Venture Capital Fund Key to Future
There are two reasons Arkansas has trouble keeping and attracting high-tech businesses — the state’s reputation and a lack of venture capital.
But John Maguire thinks he can solve one of those problems.
The former chief financial officer for Tyson Foods Inc. of Springdale has a reputation for finding money in the damnedest places. So he’s spearheading the effort to start a venture capital fund to attract businesses to Northwest Arkansas.
“That’s the magnet to putting people in here — capital,” said Maguire, 70, who took over as Fayetteville’s economic development director in July.
All Maguire really needs to get things started is a few million dollars.
“It could happen in short order if somebody gets behind it,” he said. “You take one person or a group to commit $5 million and it’s off and running.”
John Lewis, president of the Bank of Fayetteville, is backing the idea.
“I think we’re going to have to do something,” Lewis said. “It’s a question of when and how big. … The problem is Arkansas is not known for high technology. We’ve got an image problem. Even Mississippi graduates more IT students than we do. And our grads go elsewhere for jobs.”
Lewis said the fund could easily be formed within the next year.
But nobody has come forward yet with funding. Maguire said venture capital is a high-risk investment that could result in high returns. Of course, it could result in no returns.
“Jim Walton was noncommittal,” Maguire reports. “He said, ‘Well, John, there’s a lot of money around.’ I really haven’t had a chance to follow up with him.”
There may be a lot of money around the Walton family of Bentonville but not in Arkansas when it comes to recruiting technology companies.

# Tasks for this exercise
(a) In the article about the Northwest Arkansas venture capital fund, what job did John Maguire take over in July?
(b) Continue the article about the Northwest Arkansas venture capital fund from its last sentence.
The entries that come after this article are separate material with no connection to it.

# Given information
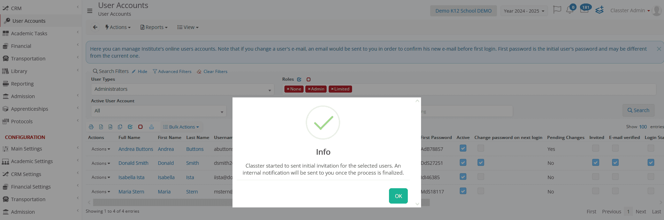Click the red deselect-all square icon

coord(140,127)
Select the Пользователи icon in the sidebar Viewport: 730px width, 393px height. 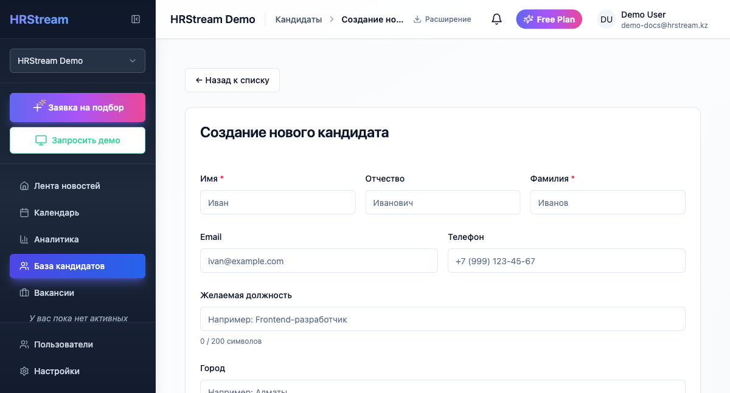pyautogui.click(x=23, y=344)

--

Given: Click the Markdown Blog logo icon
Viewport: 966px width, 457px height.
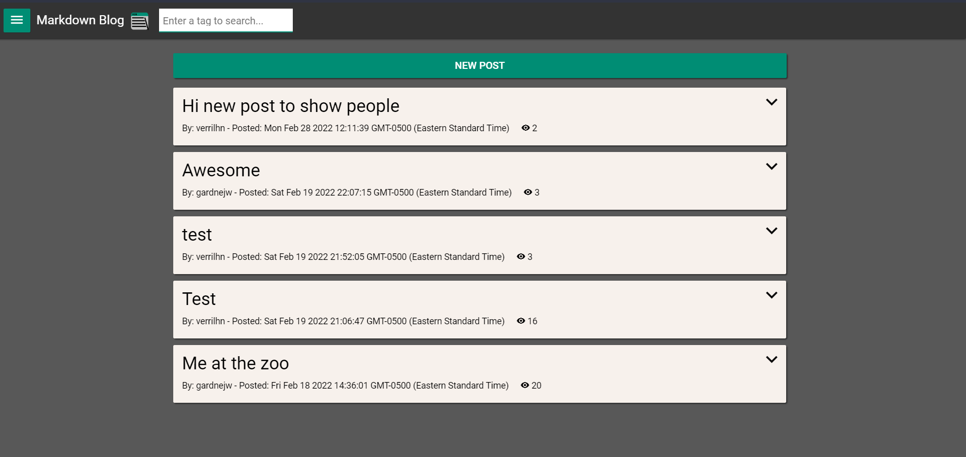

# Expected outputs
(a) He became Fayetteville's economic development director.

(b)
Exodus from Genesis
Maguire said the University of Arkansas’ Genesis Technology Incubator helps keep fledgling technology companies in Arkansas, but more capital is needed to keep them from moving later to Austin, Dallas or Memphis — regional cities where more venture capital is available.
Nationwide, venture funds are more inclined to finance start-up businesses in larger cities, not in rural states like Arkansas.
Investors like to be near the businesses they assist so they can keep an eye on things. Since there’s less money available for wages here, it’s difficult for technology companies to operate in the Land of Opportunity. (Make that, the former Land of Opportunity since, among other reasons, Arkansas’ motto is now “The Natural State.”)
“All these guys with ideas and products are looking for capital,” Maguire said, “and we just don’t have anywhere to put them. We don’t know where to tell them to go.”
It’s The Law
Gov. Mike Huckabee recently signed into law a bill to help generate more venture capital investments in Arkansas.
But there seems to be some confusion about what it says. Maguire thinks it will help bring businesses to Northwest Arkansas. But Lewis said it appears the bill won’t apply to venture capital funds here.
State Sen. Kevin Smith, D-Stuttgart, sponsored Senate Bill 808, which was passed last spring.
The bill authorizes the Arkansas Development Finance Authority to certify an investor group to borrow private money and provide it to venture capital firms, which, in turn, would invest in Arkansas businesses.
But, Lewis noted, the bill stipulates that “one investor group [be] deemed best qualified to generate the amount of capital required by this act.”
That investor group would be Diamond State Ventures of Little Rock since it already exists, Lewis said.
According to the bill, the investor group could raise $60 million over six years and receive transferrable tax credits. The group could leverage considerably more than that amount from venture capital funds.
Coming Home
Maguire has a reputation for getting things done.
He grew up in rural Washington County. After 12 years with Tyson Foods, Maguire retired in 1982. As CFO, he helped Tyson broker some of the company’s largest acquisitions.
After “retiring,” Maguire bought three companies, Oldhams Sausage Co. in Halton, Kan., Wade Jones Co. in Lowell and six Hot Wheels convenience stores in Northwest Arkansas.
He also moved to Fort Worth, Texas, where he helped broker deals for Bollinger Industries, a sporting goods company in Grand Prairie, Texas. He’s still on Bollinger’s board of directors.
Maguire has since sold the three companies he owned and returned to Northwest Arkansas in 1999.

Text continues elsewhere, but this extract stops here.